Researchers at Yale School of Medicine, under Kutluk Oktay, have developed a minimally invasive laparoscopic procedure to harvest and cryopreserve ovarian cortex containing primordial follicles. Upon reaching menopausal thresholds, the cortical grafts are re-implanted to sustain ovarian function and extend reproductive lifespan.

Key points

• Laparoscopic ovarian cortex retrieval and cryopreservation from Yale trial provides tissue for autologous grafting.
• Low-dose rapamycin by Columbia team inhibits mTOR to slow follicular activation and preserve ovarian reserve.
• Gameto uses engineered ovarian support cells from stem cells in animal models to reduce follicle loss.
• Celmatix develops small molecules targeting follicular atresia pathways to maintain primordial follicle pools.
• Preclinical senolytics and energy-boosting compounds aim to rejuvenate ovarian tissue and restore endocrine function.

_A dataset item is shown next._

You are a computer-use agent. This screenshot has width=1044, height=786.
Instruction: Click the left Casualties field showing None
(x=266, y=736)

Why it matters: These precision strategies represent a paradigm shift in reproductive aging by treating menopause as a modifiable health event rather than an inevitability. Delaying ovarian aging could improve long-term cardiovascular, bone, and cognitive health outcomes, while offering new avenues for preserving fertility and hormonal balance beyond current standards of care.

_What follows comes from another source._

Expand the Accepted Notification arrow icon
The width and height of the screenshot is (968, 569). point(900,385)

Researchers at Yale School of Medicine and Columbia University Fertility Center investigate two strategies to delay menopause by targeting ovarian aging. One involves laparoscopic retrieval and cryopreservation of ovarian cortex to preserve primordial follicles; the other tests low-dose rapamycin to inhibit mTOR signaling and slow follicle depletion. These approaches aim to extend reproductive hormone function and reduce menopause-associated health risks.

Key points

• Laparoscopic retrieval and cryopreservation of ovarian cortex tissue preserves tens of thousands of primordial follicles for future transplantation.
• Periodic autografting of thawed ovarian tissue shows anticipated 60–80% follicle survival, potentially sustaining endocrine function for years.
• Weekly low-dose rapamycin administration inhibits the mTOR pathway in ovarian tissue, reducing follicular turnover and preserving ovarian reserve.
• Preclinical mouse and cell models demonstrate slowed ovarian aging and maintained egg quality following mTOR inhibition.
• Ongoing human trials (VIBRANT) assess endocrine markers, follicle counts, and menopausal onset after rapamycin treatment and tissue autografting.

Why it matters: Delaying ovarian aging could transform women’s health by extending hormonal function and reproductive capacity, potentially reducing long-term risks like osteoporosis and cardiovascular disease. These pioneering strategies may establish a new paradigm for managing endocrine aging and improve overall healthspan beyond current hormone replacement therapies.